[Portion of a data file]
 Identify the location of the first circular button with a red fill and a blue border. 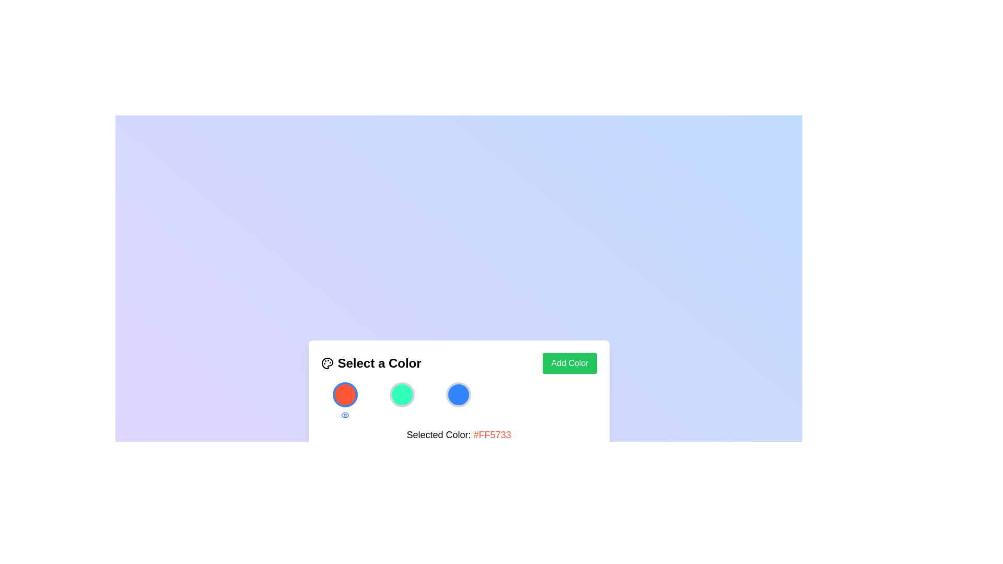
(345, 394).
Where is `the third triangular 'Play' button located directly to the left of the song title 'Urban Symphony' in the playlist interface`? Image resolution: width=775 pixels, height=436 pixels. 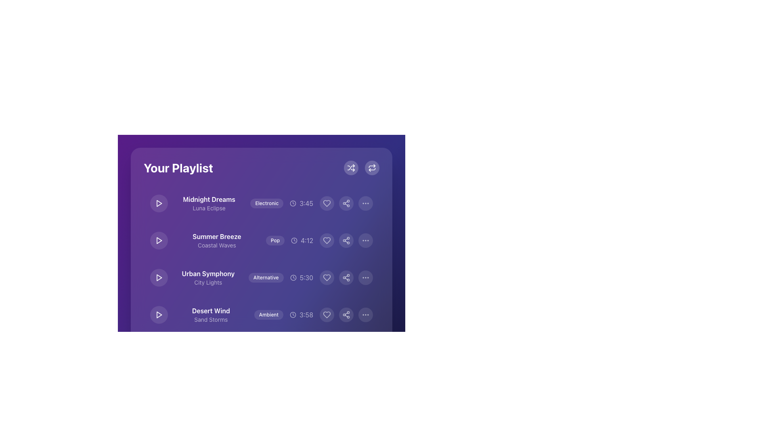 the third triangular 'Play' button located directly to the left of the song title 'Urban Symphony' in the playlist interface is located at coordinates (159, 277).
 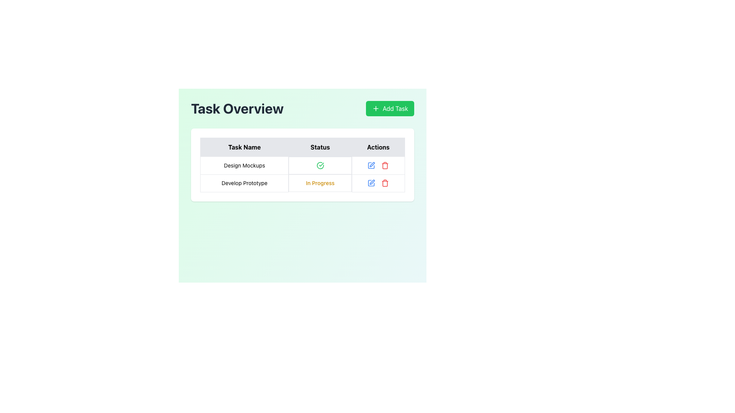 I want to click on the red trash icon button located in the rightmost part of the 'Actions' column in the second row of the task table labeled 'Develop Prototype', so click(x=385, y=165).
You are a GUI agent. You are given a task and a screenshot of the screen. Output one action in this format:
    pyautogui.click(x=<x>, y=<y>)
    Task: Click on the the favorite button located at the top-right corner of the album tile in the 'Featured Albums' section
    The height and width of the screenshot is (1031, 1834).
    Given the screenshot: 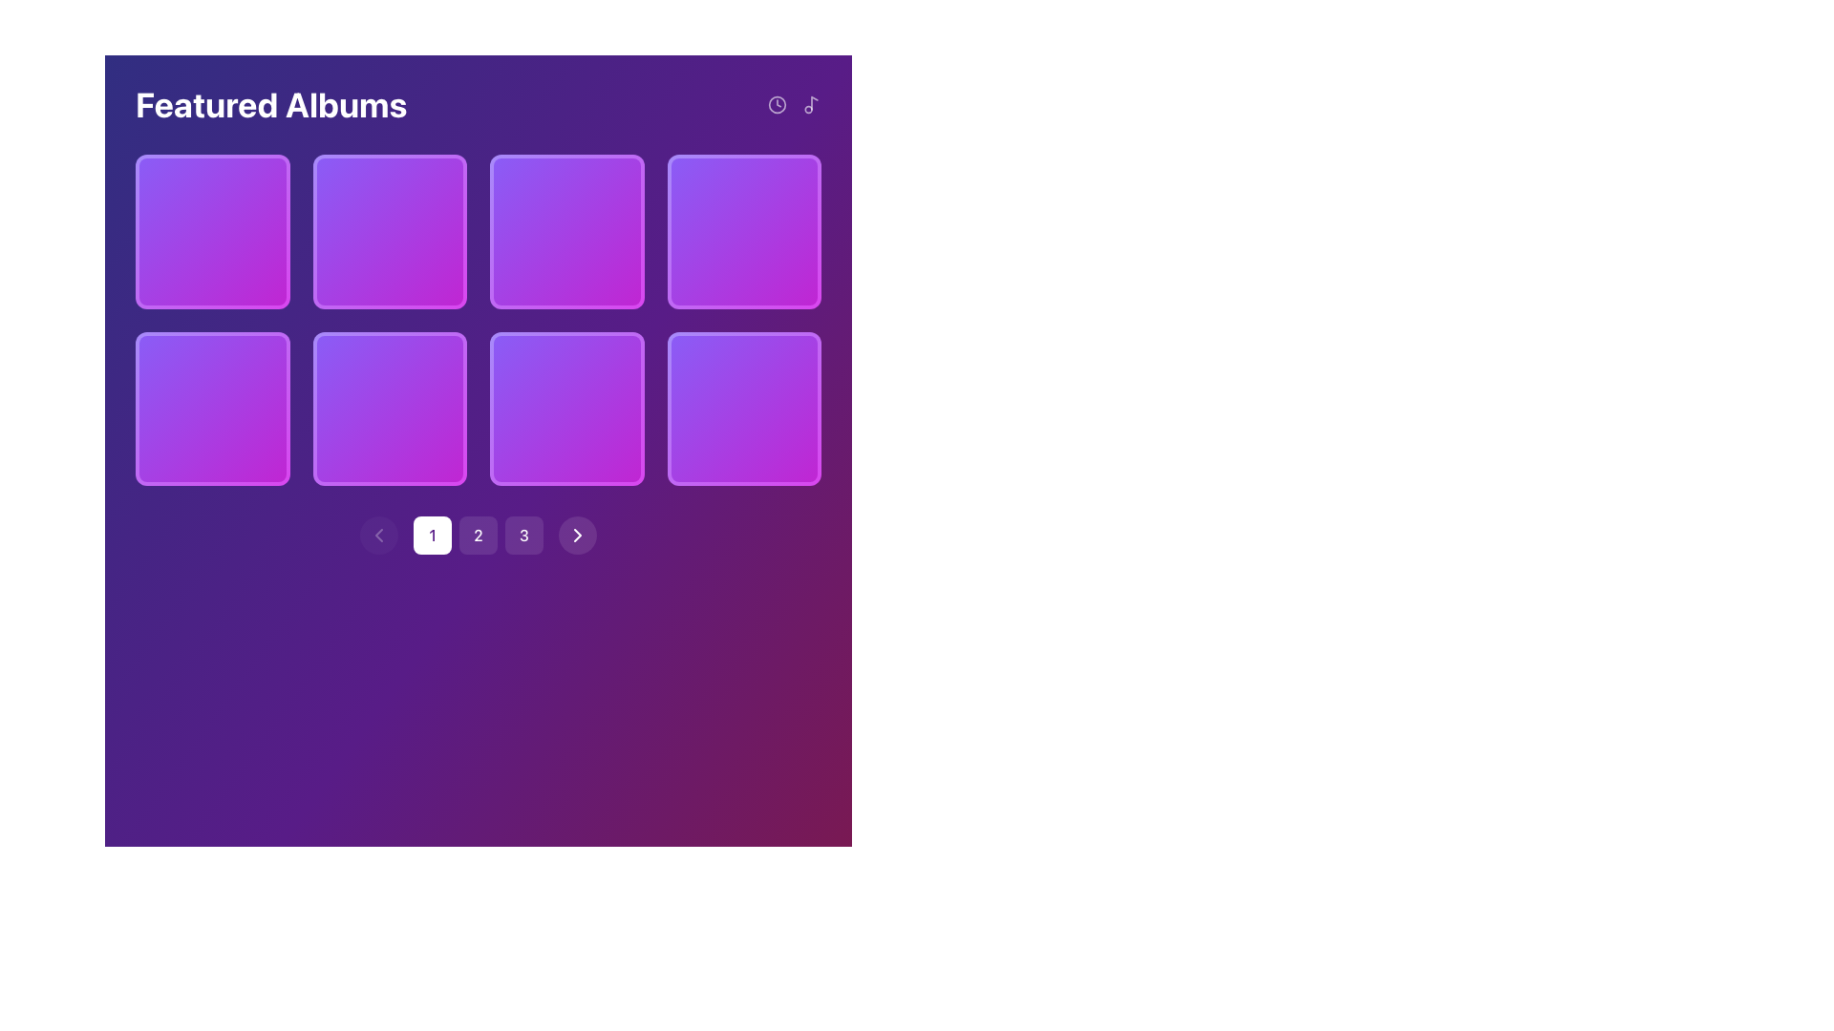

__What is required__. Write out everything from the start of the records down to the line containing "(345, 394).", swapping "circular" for "square" and leaving all else unchanged. Omit the pictures.

__Exercise solution__.
 Identify the location of the first square button with a red fill and a blue border. 
(345, 394).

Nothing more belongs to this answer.